The Wisconsin Worker’s Compensation Act does not provide for worker’s compensation coverage for volunteers, including volunteers of non-profit organizations that receive money or other things of value totaling not more than $10.00 per week.

Volunteers cannot be covered under a worker’s compensation policy and cannot collect worker’s compensation benefits if they incur an injury or illness during the course of their voluntary service. The worker’s compensation law has no jurisdiction over any other form of relief that may be available to a volunteer.

A volunteer for a non-profit organization that is exempt or eligible for exemption from Federal income taxation under the Federal Internal Revenue Code, who receives nominal payments of money or other things of value totaling not more than $10.00 per week is not considered to be an employee under the Worker’s Compensation Law, unless the non-profit organization elects to cover the volunteer under its policy.

There are two central questions regarding volunteer workers:

  1. What is the definition of a volunteer?
  2. When, how and if volunteers evolve into employees?

A volunteer is a person who provides services of his or her own free will to or on behalf of an organization or entity who neither receives nor expects to receive any kind of pay or compensation for his or her services.

A major element in pondering when, how and if volunteers evolve into employees is "does the worker receive or expect to receive compensation (almost anything of value including discounts, certificates, credits, vouchers, etc.) in exchange for his or her services?" If not, the worker is probably a volunteer.

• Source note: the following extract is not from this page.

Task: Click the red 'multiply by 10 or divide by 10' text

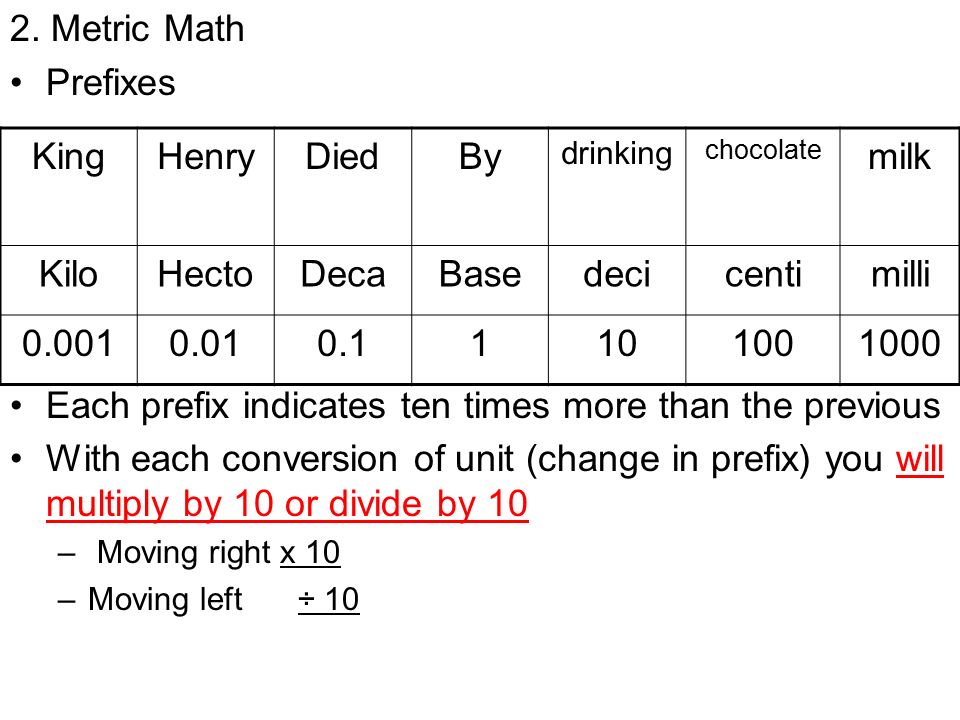Action: [x=287, y=505]
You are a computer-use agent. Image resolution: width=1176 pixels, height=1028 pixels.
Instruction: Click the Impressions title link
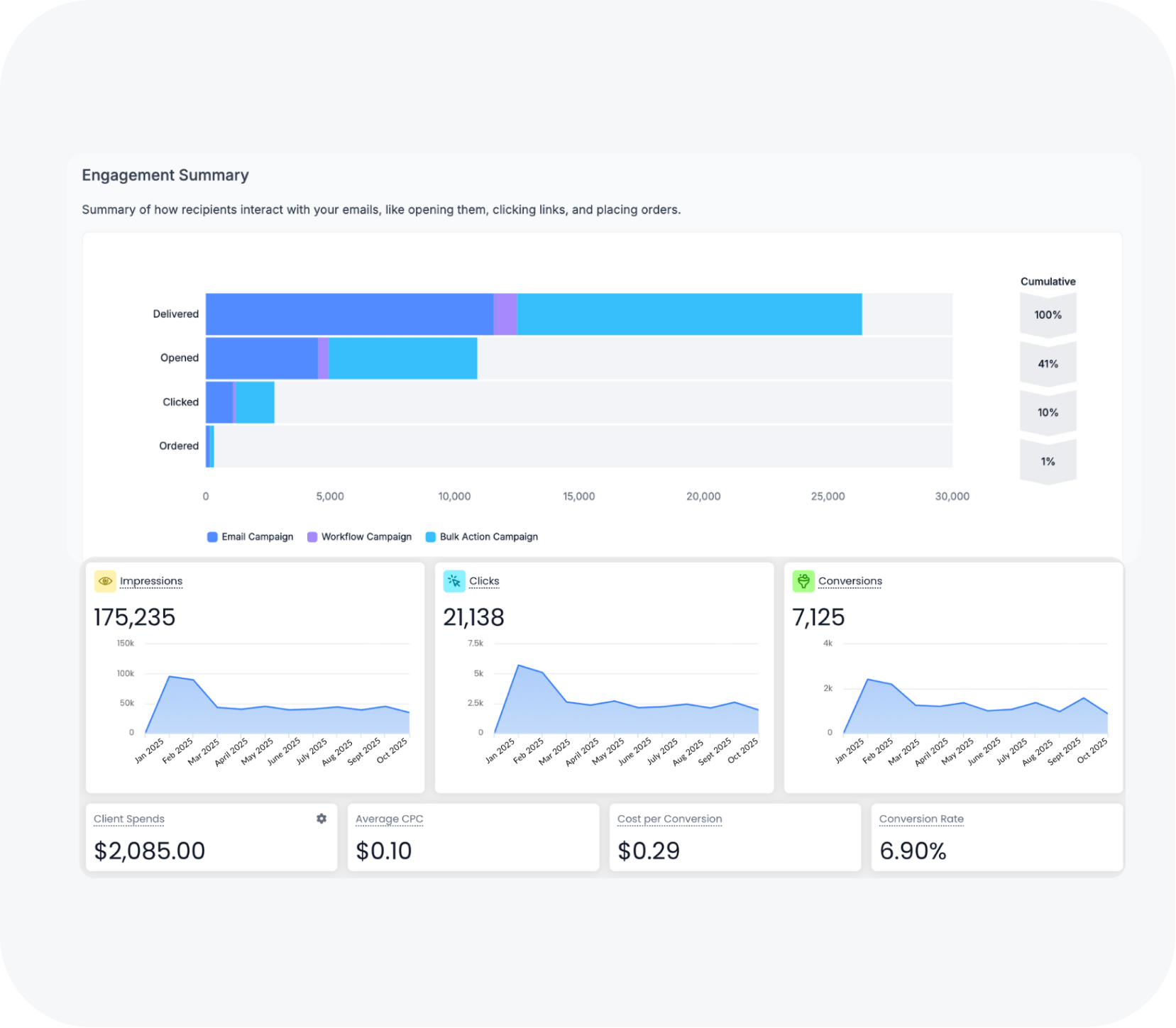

If the answer is yes, they are most likely an employee.

The situation gets murky when the volunteer is a member of an organization that receives compensation for providing the services of the volunteer. A general "rule of thumb" is if nothing of value changes hands from the recipient of services to the volunteer (the provider of services) this is probably a volunteer situation. However, if something of value is received, accepted or expected by the volunteer (the provider of the services) or the organization in exchange for the work performed, an employee/employer relationship may exist.

Any claim filed by a "volunteer" (the provider of services) injured while performing services under these conditions would be decided according to the facts at the time of injury. There is no way to predict whether the claim would result in a finding that the worker was a volunteer or that there was an employee/employer relationship.